• Problem requirements: From the line containing "You are a GUI" through the last line of the records below, output every line exactly, both ends included, except the pictures.

Data excerpts
--------
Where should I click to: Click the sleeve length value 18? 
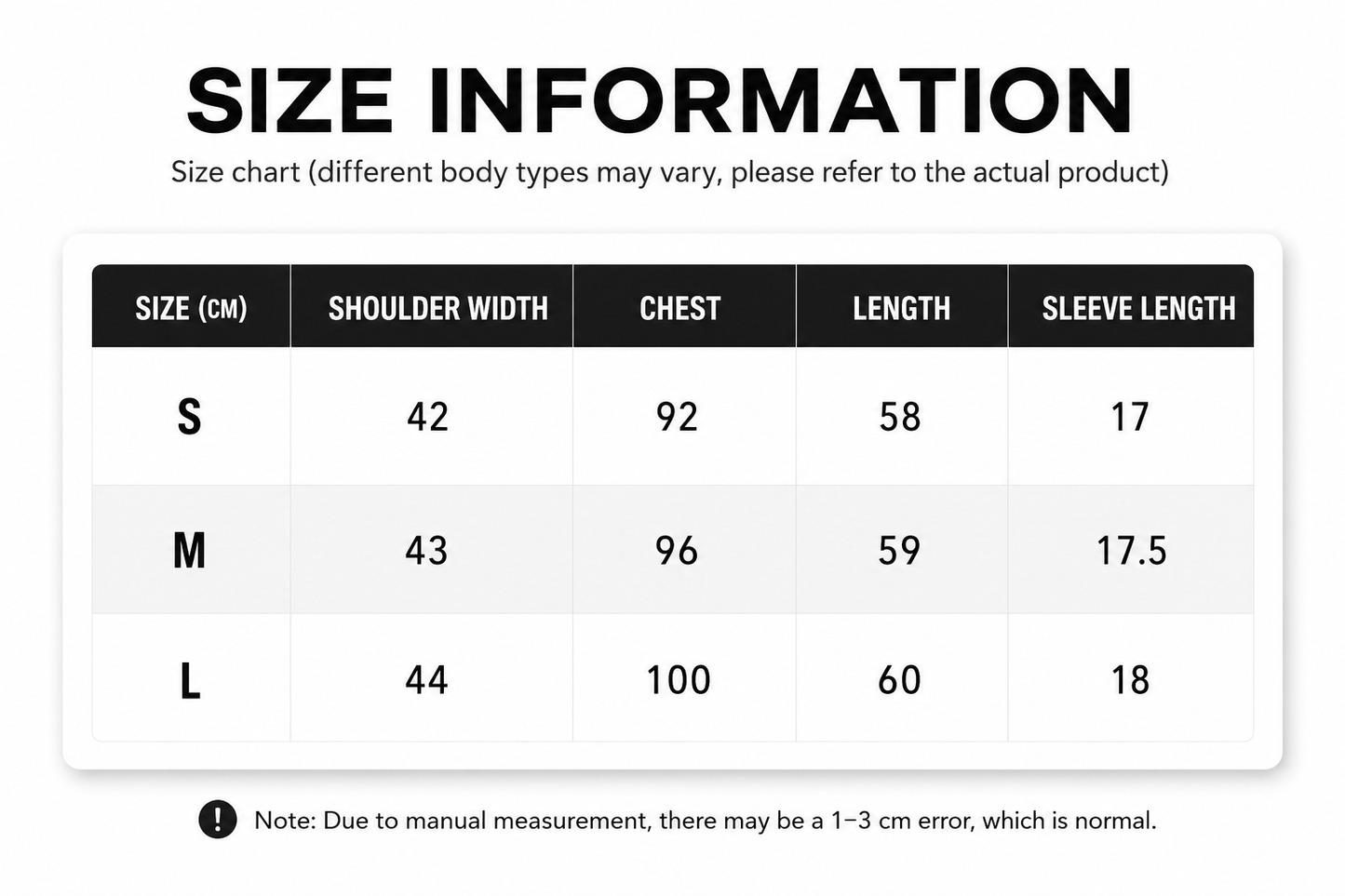[1130, 680]
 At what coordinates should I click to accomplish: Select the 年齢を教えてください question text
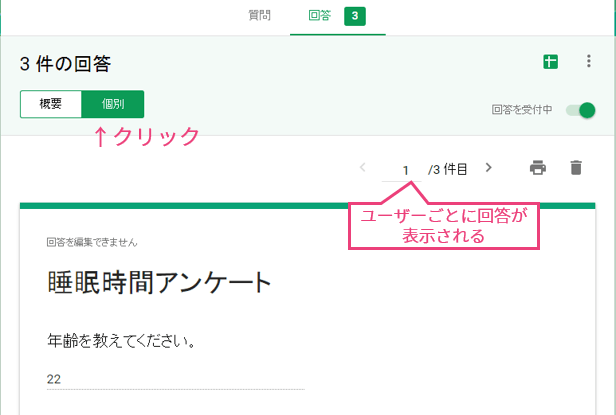point(120,341)
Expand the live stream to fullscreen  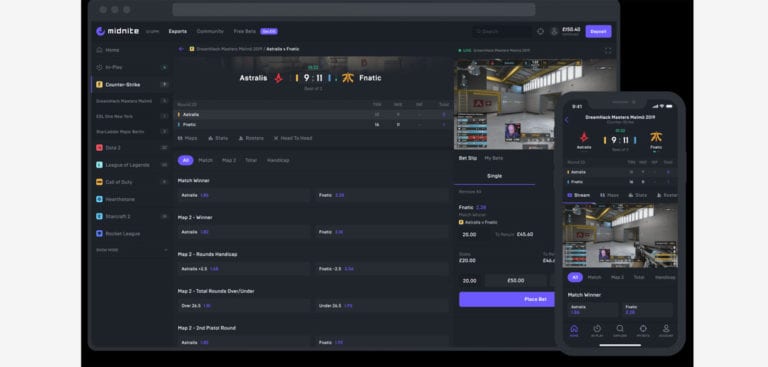pos(608,50)
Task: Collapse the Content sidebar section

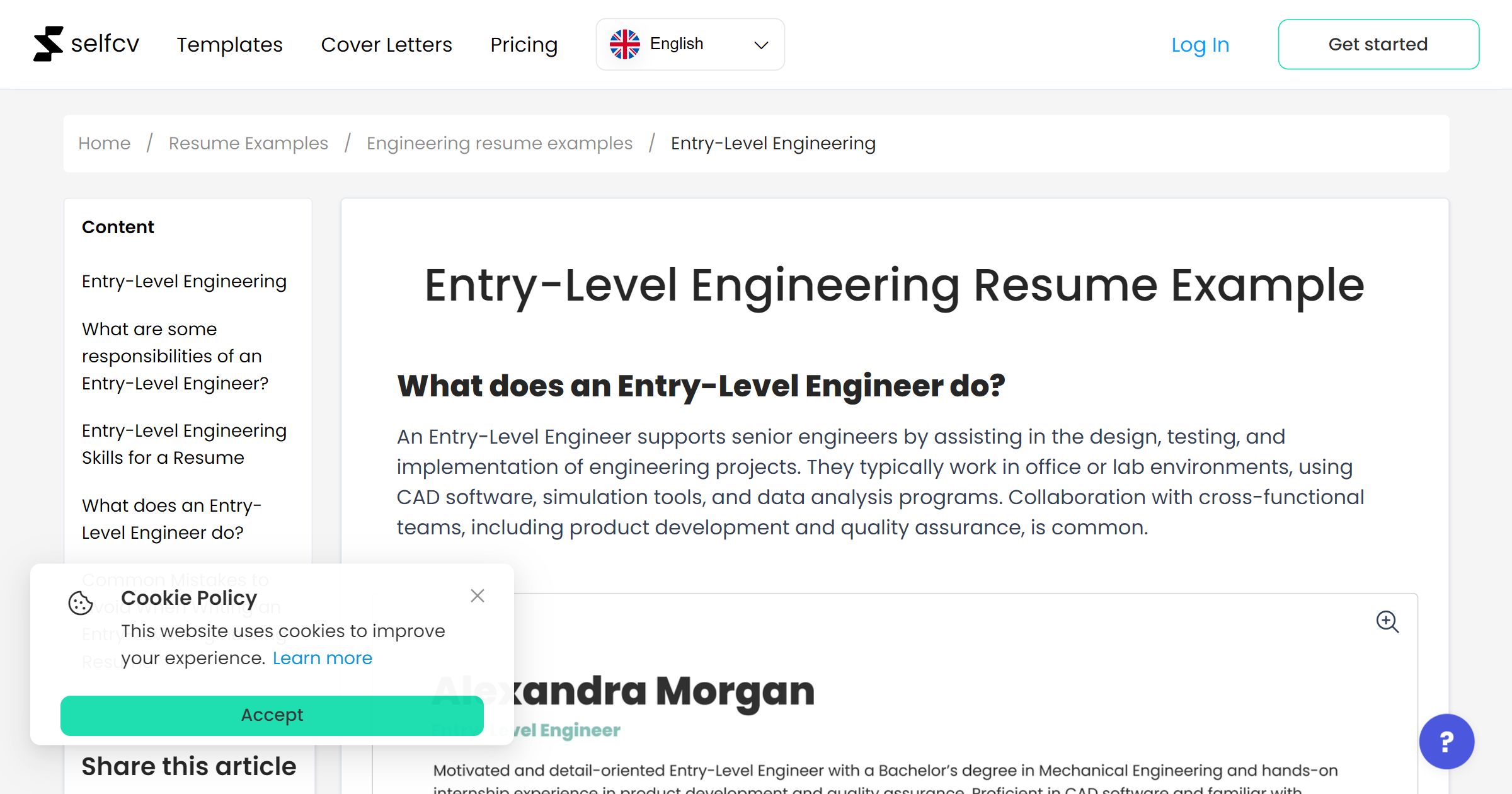Action: tap(117, 227)
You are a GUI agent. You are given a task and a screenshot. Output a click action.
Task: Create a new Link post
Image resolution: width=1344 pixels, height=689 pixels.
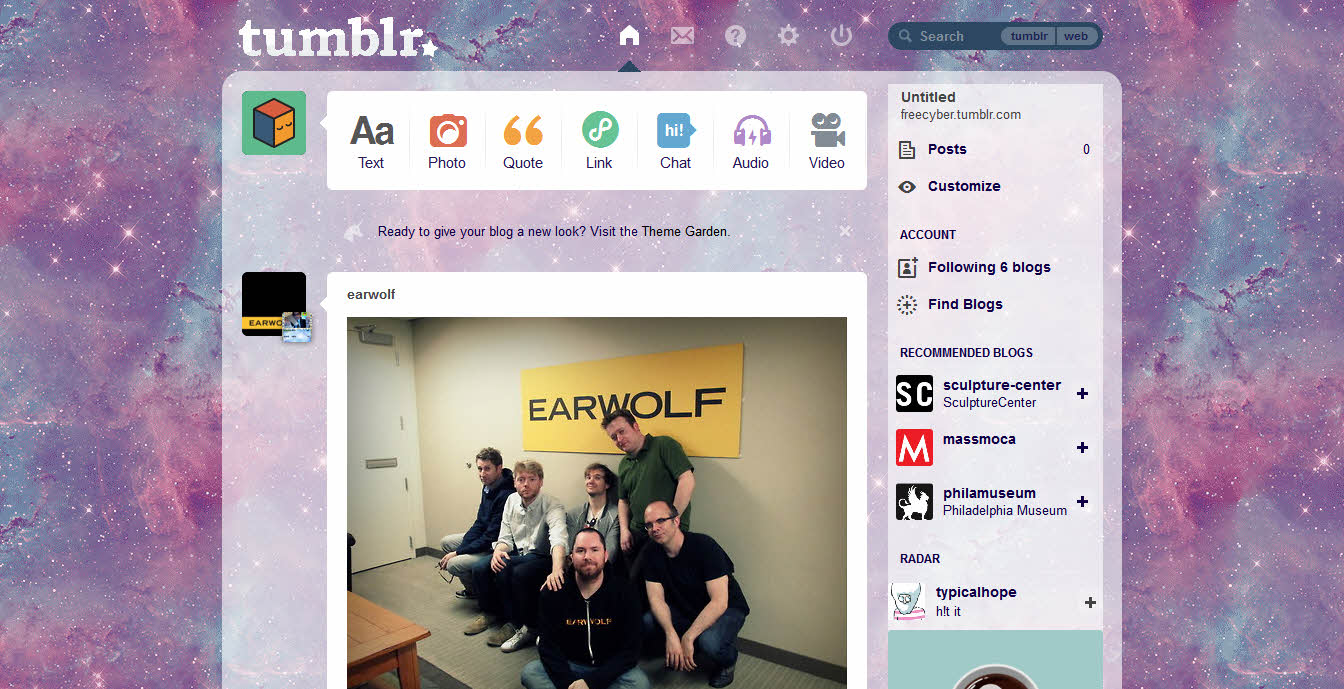click(599, 141)
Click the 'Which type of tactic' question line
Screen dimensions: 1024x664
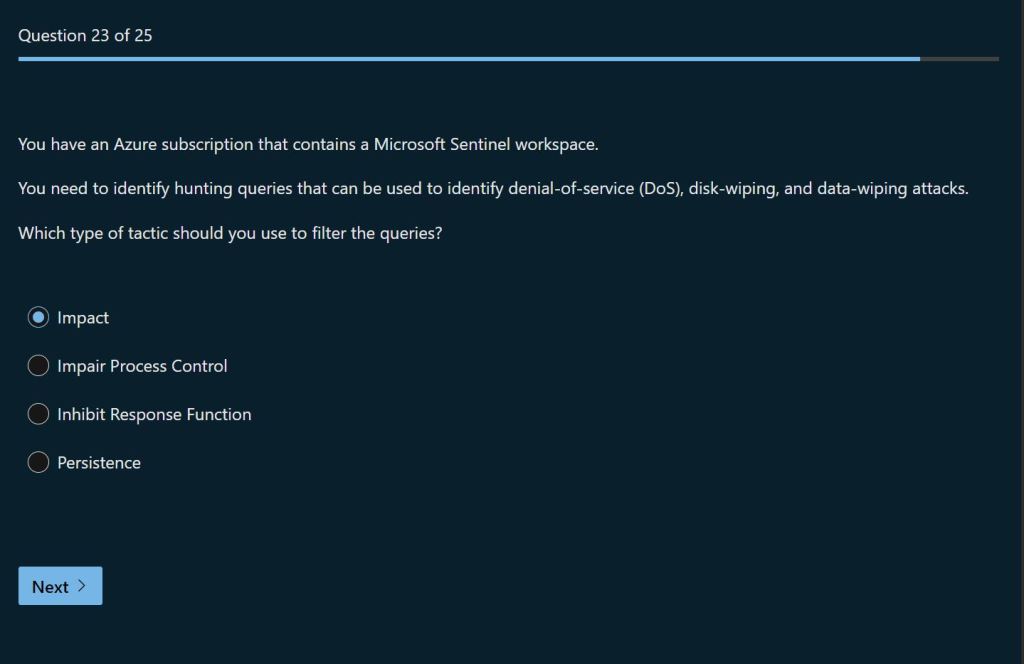(x=230, y=234)
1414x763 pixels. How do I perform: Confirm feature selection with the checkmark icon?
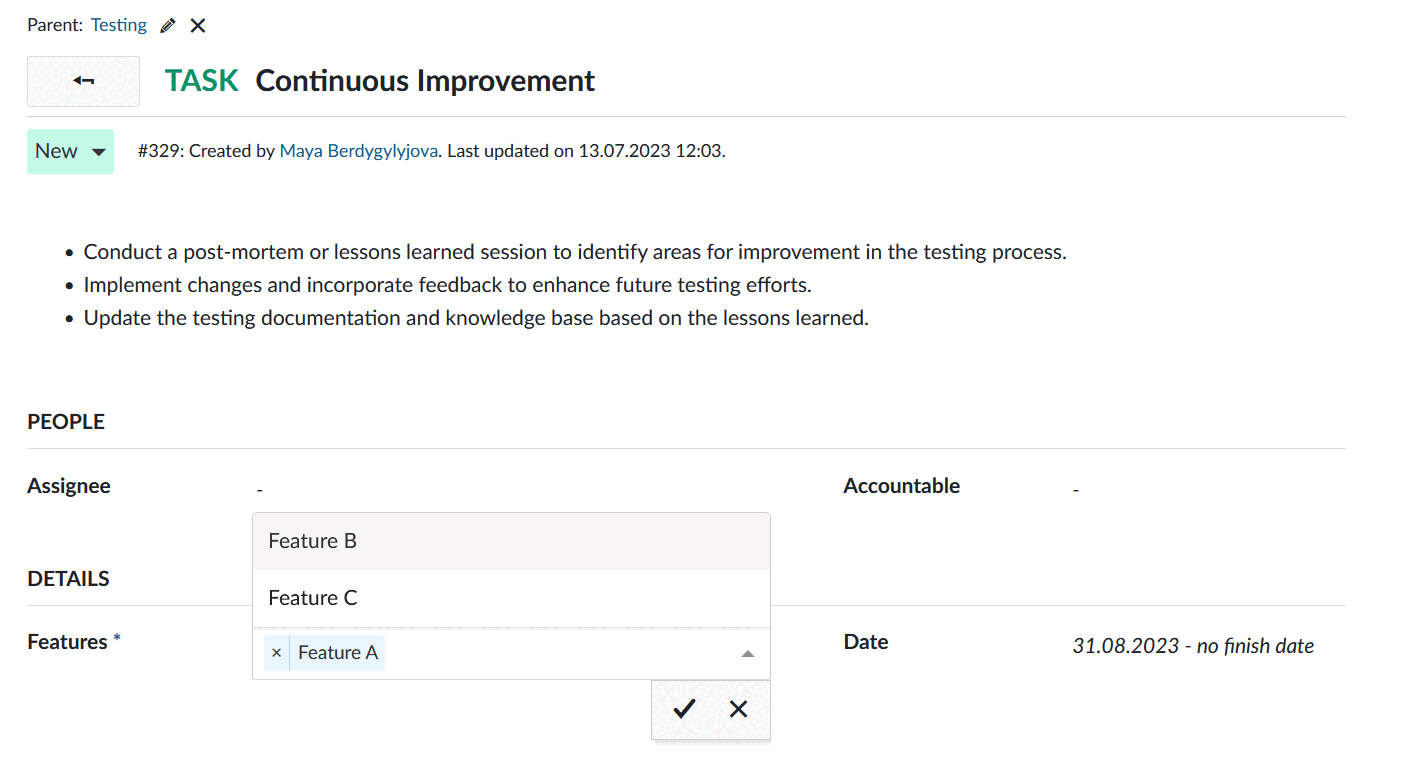684,709
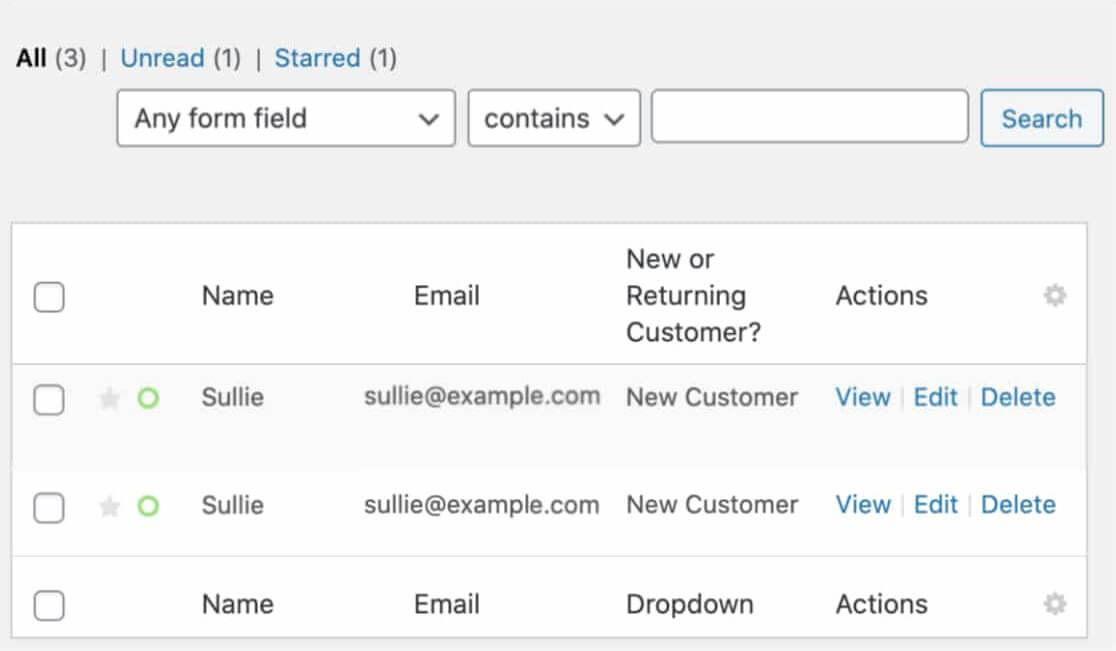
Task: Toggle read status of second Sullie entry
Action: coord(148,507)
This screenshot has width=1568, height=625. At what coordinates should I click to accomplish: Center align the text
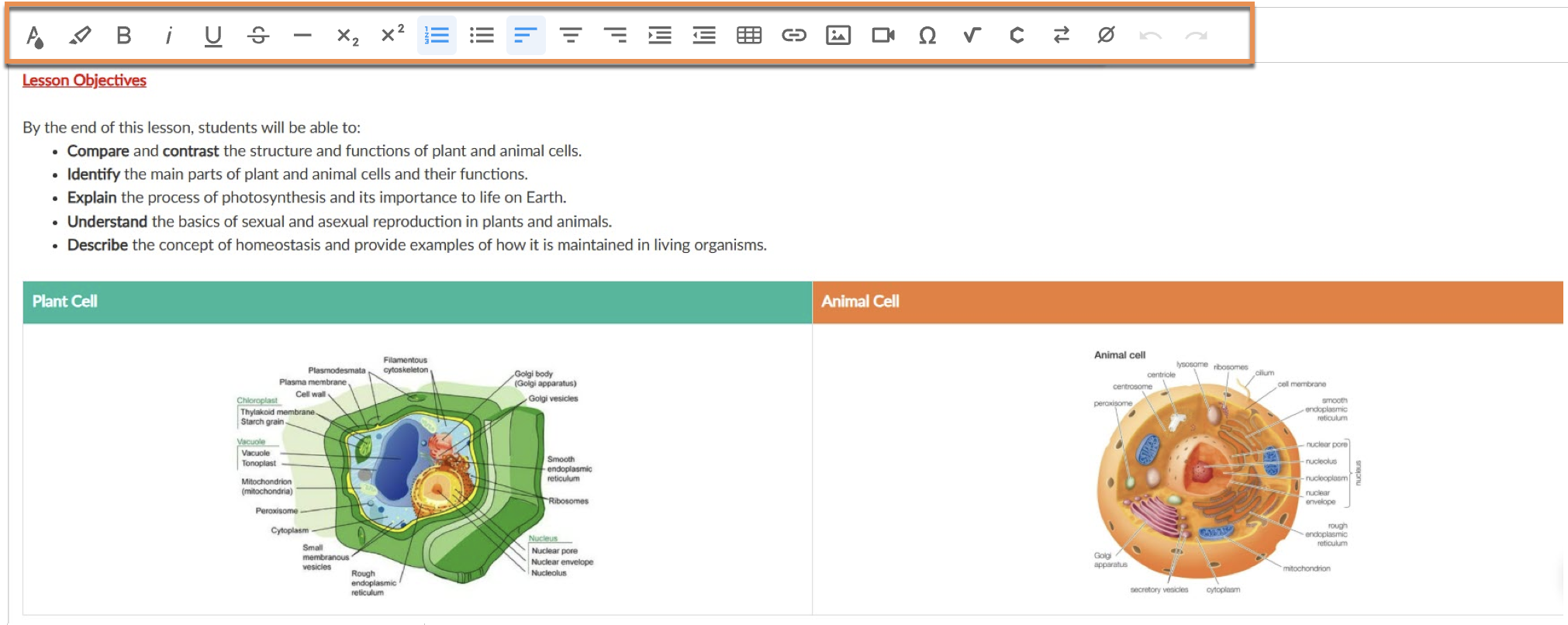(x=571, y=36)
--------
• Response to this task:
You are a GUI agent. You are given a task and a screenshot. Output a click action.
Task: Create a new Link post
Image resolution: width=1344 pixels, height=689 pixels.
click(599, 141)
Click the 'Which type of tactic' question line
Screen dimensions: 1024x664
(x=230, y=234)
1414x763 pixels. How do I perform: Confirm feature selection with the checkmark icon?
684,709
Task: Toggle read status of second Sullie entry
Action: coord(148,507)
This screenshot has width=1568, height=625. At what coordinates should I click to accomplish: Center align the text
(x=571, y=36)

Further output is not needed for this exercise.